What emerges is not always grand. Sometimes it’s as quiet as a journal entry, as small as one person you don’t have to translate yourself for. But that is the beginning of sovereignty. Not the kind marked by crowns or victories, but the kind that comes from belonging to yourself. From knowing that you are not here to be digested. That your worth is not tied to how well you disappear for others. From no longer needing external validation to feel real.
And yet, we have so few models for what autistic partnership—or even autistic solitude—can look like. Love stories rarely feature us unless we’re tragic. Or magic. Or saved by neurotypicals. The cultural scripts aren’t written with our rhythms, our relationalities, our truths in mind. So we write our own maps. Sometimes in friendship. Sometimes in chosen family. Sometimes in quiet non-romantic intimacies that stretch across time and distance in ways others might not understand. And sometimes, we stop looking altogether—not out of despair, but out of discernment. Because what we’ve built with ourselves is not a substitute. It is the real thing.
This arc, then, is not just mine—it is ours.
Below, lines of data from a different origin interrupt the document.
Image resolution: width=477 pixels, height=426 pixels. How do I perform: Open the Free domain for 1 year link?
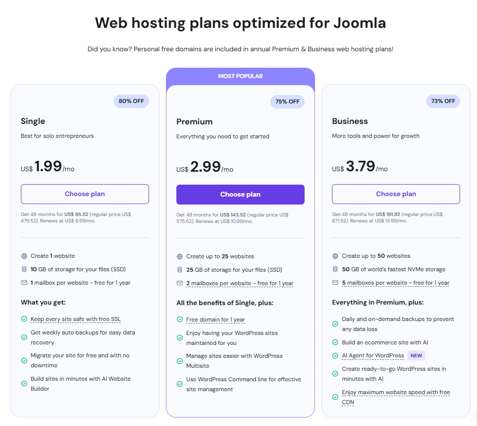(x=215, y=320)
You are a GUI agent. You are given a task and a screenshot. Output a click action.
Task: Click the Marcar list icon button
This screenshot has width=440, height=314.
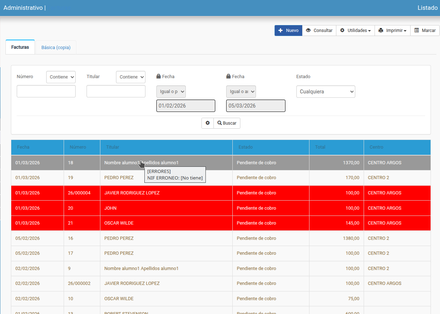pyautogui.click(x=425, y=31)
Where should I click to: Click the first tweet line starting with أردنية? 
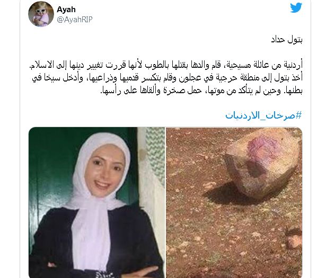(x=166, y=65)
It is a pattern that makes visible what the DSM, the diagnostic manuals, the medical records cannot: that autistic survival is not just about persistence, but about refusal. About the sacred act of stepping back from a world that demands we give until nothing remains—and choosing, instead, to remain. Quietly. Radically. Unapologetically. Ourselves.
Final thoughts …
And so I find myself returning to those two quotes—memes, really, the kind people scroll past in silence or repost with a nod of recognition. But what struck me wasn’t their virality. It was their truth. These fragments, so often dismissed as trite or oversimplified, can—when encountered at the right time, in the right state—crack something open. They work like glyphs: compact, evocative, portals rather than pronouncements. What they offered me wasn’t new information, but orientation. They didn’t teach me what I didn’t know. They showed me what I had always known—just not yet named.
This is the quiet magic of narrative reframing. When you begin to see your experiences not as isolated incidents, but as part of a larger arc—something with shape, with motion, with internal coherence—it shifts everything. The shame softens. The confusion starts to lift. Because what once felt like failure begins to reveal itself as survival. As adaptation. As the necessary, if painful, contortion of someone trying to stay alive in a world that never learned to see them. And from that recognition, a different kind of story can begin—not about fixing or overcoming, but about reclaiming the thread.
For me, that thread winds through masking and rupture, through withdrawal and return, through celibacy as boundary and solitude as sanctuary—until, at last, it brought me to the threshold of my own becoming: a tender, aching reintroduction to queerness, to femme embodiment, to the unspoken parts of me that had waited so long to be named. It is not a triumphant arc. There are no dragons slain. No kingdoms won. And yet, it is heroic. Because what could be more defiant—more sacred—than refusing to be consumed? Than saying no and meaning it? Than stepping away from the noise, the expectation, the unrelenting performance of personhood, and choosing instead to be whole. To be unfinished, yes. But intact. Untranslated. Untranslatable.
This, too, is a story. Not the kind we are taught to tell. But the kind that saves us, quietly, again and again.